自身がここまで繊細だったとは初めて知ったが、なかなかの衝撃を受けているのは確かだった。
「……ああ、どれだけむさ苦しくても美しさの欠片もなくても、ここでは君たちといるのが一番落ち着くよ!」
「はぁ? バカにしてんのか!」
わけのわからない曰くしかない王子たちとこの違和感だらけ城内での生活に早くも疲弊し始めていた。
「騒ぐな、大丈夫だ」
後ろから落ち着いた声で現れたのは……たしか、そう!
「ゾイル!」
「ゲイルだ」
「……ああ、そうか。悪い」
ここへきて初めて、むさ苦しい近衛団の中で唯一手を差し伸べてきた男だ。
「エクテスといったな。有り難くこれはいただいておく」
「……ああ」
まわりから、正気ですか、団長、などという声が聞こえるが、あたしの手からクッキーの入ったボックスを受け取りながら彼はこちらをしっかり見て、再び口を開いた。
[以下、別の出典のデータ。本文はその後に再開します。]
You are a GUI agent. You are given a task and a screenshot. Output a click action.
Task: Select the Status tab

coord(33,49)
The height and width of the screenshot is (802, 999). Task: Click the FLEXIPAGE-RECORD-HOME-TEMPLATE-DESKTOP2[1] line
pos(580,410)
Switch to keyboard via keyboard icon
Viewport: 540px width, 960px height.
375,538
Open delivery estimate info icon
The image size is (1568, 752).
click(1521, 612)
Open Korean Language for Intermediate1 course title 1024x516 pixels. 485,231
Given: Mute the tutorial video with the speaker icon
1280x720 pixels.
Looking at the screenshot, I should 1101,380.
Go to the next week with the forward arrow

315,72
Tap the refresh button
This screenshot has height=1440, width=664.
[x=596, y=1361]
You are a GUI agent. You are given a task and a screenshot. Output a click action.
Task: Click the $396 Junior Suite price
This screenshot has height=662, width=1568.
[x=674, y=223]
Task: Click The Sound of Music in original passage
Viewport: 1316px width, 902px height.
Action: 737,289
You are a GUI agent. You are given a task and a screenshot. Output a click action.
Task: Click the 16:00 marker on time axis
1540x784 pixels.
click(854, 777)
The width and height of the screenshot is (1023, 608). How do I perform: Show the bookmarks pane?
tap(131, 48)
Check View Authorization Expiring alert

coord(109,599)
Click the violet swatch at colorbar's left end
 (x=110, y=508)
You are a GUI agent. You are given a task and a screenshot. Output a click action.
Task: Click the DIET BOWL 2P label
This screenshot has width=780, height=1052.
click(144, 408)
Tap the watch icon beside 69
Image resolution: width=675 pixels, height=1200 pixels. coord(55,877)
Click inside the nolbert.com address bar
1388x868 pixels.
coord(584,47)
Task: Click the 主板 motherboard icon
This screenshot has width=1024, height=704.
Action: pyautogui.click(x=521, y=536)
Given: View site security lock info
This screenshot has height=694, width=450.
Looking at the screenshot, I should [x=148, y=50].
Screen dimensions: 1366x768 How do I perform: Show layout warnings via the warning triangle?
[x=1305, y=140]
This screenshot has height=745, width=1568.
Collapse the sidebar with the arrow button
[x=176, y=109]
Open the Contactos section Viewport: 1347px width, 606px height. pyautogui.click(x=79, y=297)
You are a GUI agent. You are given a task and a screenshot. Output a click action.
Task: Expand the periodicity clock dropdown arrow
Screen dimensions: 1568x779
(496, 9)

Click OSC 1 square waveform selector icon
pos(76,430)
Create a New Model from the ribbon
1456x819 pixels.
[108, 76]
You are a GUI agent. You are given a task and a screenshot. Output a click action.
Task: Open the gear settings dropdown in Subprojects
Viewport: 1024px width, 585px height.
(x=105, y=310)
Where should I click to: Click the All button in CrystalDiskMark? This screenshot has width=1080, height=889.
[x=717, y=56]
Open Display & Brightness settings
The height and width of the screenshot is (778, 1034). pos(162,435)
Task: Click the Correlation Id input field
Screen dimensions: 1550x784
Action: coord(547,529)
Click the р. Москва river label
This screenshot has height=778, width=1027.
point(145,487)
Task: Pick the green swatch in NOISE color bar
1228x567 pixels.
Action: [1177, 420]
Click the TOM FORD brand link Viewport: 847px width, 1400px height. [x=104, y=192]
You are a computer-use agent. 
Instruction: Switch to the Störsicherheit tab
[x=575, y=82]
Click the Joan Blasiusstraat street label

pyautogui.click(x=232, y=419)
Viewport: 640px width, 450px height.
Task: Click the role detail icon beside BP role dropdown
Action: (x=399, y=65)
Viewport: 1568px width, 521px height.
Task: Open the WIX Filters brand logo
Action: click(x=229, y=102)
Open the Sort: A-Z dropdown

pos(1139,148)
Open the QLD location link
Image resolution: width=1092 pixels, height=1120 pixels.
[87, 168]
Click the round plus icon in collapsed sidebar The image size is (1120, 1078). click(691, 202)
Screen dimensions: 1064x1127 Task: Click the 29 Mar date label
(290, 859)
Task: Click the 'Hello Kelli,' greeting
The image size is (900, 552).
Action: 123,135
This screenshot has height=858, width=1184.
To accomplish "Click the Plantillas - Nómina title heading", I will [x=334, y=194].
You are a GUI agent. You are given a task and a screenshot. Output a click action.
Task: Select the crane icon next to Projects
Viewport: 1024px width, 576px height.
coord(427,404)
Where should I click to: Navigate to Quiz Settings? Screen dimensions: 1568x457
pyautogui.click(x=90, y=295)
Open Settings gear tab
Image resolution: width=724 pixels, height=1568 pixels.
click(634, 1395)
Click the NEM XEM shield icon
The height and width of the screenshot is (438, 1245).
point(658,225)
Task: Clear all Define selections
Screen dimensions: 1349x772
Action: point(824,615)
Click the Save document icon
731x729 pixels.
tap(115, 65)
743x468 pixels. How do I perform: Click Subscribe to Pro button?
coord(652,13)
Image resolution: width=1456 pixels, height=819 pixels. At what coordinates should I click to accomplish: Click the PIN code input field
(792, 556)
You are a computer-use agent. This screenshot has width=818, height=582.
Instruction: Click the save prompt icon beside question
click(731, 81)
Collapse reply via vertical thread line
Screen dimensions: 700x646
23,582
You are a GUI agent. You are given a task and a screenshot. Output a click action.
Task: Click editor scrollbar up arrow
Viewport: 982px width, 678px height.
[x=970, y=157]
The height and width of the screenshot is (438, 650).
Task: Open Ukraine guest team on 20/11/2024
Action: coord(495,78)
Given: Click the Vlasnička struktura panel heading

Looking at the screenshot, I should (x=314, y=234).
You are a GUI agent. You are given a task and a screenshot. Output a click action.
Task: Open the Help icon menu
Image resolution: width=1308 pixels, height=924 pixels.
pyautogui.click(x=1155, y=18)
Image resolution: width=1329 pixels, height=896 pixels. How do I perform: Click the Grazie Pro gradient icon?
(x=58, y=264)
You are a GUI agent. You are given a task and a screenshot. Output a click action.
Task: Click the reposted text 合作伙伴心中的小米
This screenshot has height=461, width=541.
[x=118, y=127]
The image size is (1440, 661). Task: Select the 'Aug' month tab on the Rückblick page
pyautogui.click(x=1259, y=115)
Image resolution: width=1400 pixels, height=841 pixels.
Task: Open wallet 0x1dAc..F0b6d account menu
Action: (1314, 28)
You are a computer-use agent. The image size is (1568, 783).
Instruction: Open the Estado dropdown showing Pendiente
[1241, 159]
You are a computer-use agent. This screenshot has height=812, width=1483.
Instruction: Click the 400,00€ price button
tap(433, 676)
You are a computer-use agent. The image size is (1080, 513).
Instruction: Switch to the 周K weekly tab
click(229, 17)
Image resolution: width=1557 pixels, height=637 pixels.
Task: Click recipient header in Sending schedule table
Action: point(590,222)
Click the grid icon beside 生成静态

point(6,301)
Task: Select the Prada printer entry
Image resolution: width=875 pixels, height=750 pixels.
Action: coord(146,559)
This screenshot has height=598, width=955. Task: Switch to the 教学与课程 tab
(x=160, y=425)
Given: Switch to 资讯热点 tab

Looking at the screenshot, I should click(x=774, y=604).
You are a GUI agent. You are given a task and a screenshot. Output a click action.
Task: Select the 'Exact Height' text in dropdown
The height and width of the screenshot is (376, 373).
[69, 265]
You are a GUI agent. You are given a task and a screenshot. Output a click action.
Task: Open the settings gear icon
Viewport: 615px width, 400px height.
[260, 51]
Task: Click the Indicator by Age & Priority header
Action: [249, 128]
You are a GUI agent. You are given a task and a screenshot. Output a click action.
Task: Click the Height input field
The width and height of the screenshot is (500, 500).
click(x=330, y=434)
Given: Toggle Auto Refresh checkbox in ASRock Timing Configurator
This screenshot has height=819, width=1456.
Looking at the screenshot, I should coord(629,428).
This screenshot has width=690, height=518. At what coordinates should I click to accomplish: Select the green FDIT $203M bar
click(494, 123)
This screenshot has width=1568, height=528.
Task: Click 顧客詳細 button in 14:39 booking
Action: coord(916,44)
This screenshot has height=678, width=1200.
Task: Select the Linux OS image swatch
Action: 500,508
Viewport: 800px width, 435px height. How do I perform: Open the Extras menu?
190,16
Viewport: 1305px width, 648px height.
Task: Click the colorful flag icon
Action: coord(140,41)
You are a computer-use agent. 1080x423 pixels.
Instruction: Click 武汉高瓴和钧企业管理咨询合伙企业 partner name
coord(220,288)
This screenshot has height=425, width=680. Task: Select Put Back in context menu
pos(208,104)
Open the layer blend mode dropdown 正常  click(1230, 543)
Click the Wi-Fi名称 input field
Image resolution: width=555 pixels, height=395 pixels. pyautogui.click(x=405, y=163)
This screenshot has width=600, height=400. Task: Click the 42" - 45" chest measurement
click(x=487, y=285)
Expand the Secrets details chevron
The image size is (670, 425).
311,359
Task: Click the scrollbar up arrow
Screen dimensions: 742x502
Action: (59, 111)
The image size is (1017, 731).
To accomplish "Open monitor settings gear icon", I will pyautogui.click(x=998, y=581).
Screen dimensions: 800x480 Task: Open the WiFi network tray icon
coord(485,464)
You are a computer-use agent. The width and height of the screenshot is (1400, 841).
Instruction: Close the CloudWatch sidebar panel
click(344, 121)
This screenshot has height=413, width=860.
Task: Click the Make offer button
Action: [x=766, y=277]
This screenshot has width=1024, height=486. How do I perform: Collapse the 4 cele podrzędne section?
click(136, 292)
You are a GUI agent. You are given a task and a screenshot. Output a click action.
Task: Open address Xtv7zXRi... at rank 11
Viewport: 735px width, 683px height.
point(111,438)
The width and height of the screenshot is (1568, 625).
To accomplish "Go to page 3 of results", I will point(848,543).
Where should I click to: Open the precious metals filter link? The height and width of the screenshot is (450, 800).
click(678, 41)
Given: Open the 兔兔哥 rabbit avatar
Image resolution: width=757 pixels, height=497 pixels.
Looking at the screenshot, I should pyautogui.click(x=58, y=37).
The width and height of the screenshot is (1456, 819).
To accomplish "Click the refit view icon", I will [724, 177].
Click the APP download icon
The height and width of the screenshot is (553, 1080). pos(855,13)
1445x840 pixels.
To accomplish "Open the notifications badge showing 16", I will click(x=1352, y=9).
「あえてこんな食欲を低下させる見た目にしたのはわけがあるんだろう」
「……君もなかなか失礼だね」
「魔物が現れようものなら投げつけてやればいい。いい撃退法のひとつになるかもしれないからな」
「……君に投げつけてやりたいね」
言うなり彼はにやりと口角を上げたため、あたしもつられて笑う。
「エクテス、今日もあの超音波を頼めるか。こちらも君には武器を教えよう」
「ああ、任せろ」
あれは超音波ではないけどな、などと言う言葉をぐっとこらえ、あたしは深く頷いたのだった。